8月の法話集 ~いっぴきのコオロギでも~
夏休みも終わりに近づき、子どもたちは、宿題の仕上げに大わらわのようです。
昆虫採集などが話題になる季節ですが、虫を取ることにことだけに夢中になり、育てるとか、標本にし役立たせるとかができない子どもが多いようですね。
そういえば、チョウチョが死んだまま捨てられている虫カゴを見かけます。夏の草原でチョウチョを追いかけたことなど、もうすっかり忘れているのでしょう。小さな虫の命のことなんて、心にとめることさえしないのでしょう。

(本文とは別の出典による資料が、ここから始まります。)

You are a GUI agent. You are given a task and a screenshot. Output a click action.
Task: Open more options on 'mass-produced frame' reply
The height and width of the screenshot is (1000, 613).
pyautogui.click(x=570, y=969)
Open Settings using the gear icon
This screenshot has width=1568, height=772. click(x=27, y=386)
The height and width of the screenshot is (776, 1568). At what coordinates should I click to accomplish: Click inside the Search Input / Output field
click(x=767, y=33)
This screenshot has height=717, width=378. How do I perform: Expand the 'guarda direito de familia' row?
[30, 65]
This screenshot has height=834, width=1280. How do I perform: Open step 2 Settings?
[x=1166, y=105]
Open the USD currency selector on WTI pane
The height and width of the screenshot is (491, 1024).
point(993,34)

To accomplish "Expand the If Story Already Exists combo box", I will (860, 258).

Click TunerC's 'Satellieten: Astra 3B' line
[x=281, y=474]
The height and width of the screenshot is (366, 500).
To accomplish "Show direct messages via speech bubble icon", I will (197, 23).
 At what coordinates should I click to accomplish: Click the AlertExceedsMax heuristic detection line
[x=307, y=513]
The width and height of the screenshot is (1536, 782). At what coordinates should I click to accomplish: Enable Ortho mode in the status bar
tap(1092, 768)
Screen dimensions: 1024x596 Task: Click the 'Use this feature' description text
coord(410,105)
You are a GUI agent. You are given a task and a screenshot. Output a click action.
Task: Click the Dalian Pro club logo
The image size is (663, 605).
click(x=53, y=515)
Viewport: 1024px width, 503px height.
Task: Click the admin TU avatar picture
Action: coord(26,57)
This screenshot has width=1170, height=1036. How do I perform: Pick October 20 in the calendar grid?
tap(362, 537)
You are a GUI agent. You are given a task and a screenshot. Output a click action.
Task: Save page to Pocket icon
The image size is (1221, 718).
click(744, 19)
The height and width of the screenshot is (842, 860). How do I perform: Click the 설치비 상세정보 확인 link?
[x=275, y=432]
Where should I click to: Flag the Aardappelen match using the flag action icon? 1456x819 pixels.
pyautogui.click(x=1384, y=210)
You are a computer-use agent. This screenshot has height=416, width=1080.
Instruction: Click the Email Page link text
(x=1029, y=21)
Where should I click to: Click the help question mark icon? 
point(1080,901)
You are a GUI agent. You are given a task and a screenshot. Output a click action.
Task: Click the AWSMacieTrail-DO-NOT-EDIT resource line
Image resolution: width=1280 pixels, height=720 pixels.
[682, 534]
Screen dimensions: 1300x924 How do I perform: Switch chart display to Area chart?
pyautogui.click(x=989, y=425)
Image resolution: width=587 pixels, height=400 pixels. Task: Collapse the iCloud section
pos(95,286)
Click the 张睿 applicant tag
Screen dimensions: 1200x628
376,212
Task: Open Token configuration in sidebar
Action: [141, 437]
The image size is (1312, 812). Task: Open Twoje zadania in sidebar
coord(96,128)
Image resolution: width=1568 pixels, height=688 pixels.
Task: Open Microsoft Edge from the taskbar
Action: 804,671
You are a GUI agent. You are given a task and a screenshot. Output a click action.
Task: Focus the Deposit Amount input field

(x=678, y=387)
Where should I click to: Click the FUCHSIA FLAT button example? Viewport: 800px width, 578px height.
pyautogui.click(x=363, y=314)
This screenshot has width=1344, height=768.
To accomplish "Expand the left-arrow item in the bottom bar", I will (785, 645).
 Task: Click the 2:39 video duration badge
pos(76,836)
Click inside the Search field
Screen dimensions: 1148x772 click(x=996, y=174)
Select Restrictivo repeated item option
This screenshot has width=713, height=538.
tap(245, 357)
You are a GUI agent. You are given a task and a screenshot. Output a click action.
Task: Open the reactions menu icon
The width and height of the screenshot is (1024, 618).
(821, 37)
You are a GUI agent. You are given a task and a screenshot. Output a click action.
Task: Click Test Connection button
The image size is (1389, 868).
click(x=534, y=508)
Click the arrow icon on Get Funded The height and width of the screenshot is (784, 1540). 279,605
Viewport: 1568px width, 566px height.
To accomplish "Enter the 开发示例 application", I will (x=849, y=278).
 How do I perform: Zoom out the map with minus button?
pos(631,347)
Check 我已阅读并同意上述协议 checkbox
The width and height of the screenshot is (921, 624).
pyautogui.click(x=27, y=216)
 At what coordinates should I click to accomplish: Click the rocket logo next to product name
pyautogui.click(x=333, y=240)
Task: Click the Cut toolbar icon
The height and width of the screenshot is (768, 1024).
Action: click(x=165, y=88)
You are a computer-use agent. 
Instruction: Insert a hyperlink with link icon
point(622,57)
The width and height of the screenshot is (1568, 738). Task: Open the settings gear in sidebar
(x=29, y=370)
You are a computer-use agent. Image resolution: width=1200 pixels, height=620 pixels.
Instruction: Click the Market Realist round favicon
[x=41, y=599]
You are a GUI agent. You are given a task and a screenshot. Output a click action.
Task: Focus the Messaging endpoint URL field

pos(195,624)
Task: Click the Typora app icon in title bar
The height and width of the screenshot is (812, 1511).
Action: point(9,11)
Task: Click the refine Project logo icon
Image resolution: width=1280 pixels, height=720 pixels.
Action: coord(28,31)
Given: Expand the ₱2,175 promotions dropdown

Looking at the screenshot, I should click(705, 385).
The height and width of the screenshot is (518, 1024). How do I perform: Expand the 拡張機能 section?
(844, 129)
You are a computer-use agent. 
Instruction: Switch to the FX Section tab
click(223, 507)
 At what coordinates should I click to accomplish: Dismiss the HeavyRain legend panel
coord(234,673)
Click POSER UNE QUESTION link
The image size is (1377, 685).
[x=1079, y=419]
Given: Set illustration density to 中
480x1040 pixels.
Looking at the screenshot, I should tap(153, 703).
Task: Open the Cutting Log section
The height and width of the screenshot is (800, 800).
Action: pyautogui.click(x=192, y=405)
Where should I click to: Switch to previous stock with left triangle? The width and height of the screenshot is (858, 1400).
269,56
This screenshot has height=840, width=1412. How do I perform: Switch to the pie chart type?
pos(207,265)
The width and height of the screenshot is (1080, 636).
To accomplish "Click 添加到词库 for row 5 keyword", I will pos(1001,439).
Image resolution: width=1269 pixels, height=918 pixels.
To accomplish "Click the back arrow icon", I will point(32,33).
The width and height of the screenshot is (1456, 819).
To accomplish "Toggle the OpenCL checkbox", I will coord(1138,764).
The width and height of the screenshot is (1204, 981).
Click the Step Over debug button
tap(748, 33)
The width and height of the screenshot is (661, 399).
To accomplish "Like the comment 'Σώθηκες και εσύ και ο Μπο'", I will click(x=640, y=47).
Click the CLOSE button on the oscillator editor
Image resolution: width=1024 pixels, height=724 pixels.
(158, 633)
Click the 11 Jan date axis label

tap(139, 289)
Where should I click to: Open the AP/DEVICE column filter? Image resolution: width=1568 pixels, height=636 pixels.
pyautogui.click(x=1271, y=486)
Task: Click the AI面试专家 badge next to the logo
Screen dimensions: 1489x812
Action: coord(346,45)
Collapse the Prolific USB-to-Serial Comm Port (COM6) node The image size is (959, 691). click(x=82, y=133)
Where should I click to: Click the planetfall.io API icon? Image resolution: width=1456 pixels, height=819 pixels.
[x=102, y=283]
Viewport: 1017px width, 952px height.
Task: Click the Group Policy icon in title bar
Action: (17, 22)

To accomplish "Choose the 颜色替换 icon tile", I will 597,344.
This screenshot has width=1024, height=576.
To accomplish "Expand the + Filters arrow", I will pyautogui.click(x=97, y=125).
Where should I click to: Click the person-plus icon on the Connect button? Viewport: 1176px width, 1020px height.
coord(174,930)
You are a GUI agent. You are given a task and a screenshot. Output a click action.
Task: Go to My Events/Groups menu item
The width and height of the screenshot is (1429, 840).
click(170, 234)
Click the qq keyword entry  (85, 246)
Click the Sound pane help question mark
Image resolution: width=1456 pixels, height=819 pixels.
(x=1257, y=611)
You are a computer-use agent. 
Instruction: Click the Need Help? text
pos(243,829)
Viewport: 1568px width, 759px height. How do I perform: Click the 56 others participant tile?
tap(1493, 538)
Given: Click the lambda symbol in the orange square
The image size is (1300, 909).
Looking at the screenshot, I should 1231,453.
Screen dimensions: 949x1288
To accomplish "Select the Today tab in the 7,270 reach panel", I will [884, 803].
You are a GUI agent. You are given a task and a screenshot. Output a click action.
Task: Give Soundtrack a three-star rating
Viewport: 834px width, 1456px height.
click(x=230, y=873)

小さな虫の命といえば、仏教詩人・坂村真民さんの詩のの一節が思い出されます。
二度とない人生だから
一匹のこおろぎでも
ふみころさないように
こころしてゆこう どんなにか
よろこぶことだろう
一匹のこおろぎの命をたいせつにする詩人の深い愛を、私たちも持ちたいものです。
小林一茶の句です。
ねがえりをするぞ そこのけ キリギリス
お釈迦様は、生きとし生けるものすべての命の尊さを説かれました。特に私たちアジア人の多くは農耕民族で、常に自然と共同生活をしてきたからこそ、われら人間も生かされてきたのですね。
このことを思うとき、"一匹のこおろぎでも踏み殺さないように心してゆこう"の一句が、とても重く感じてなりません。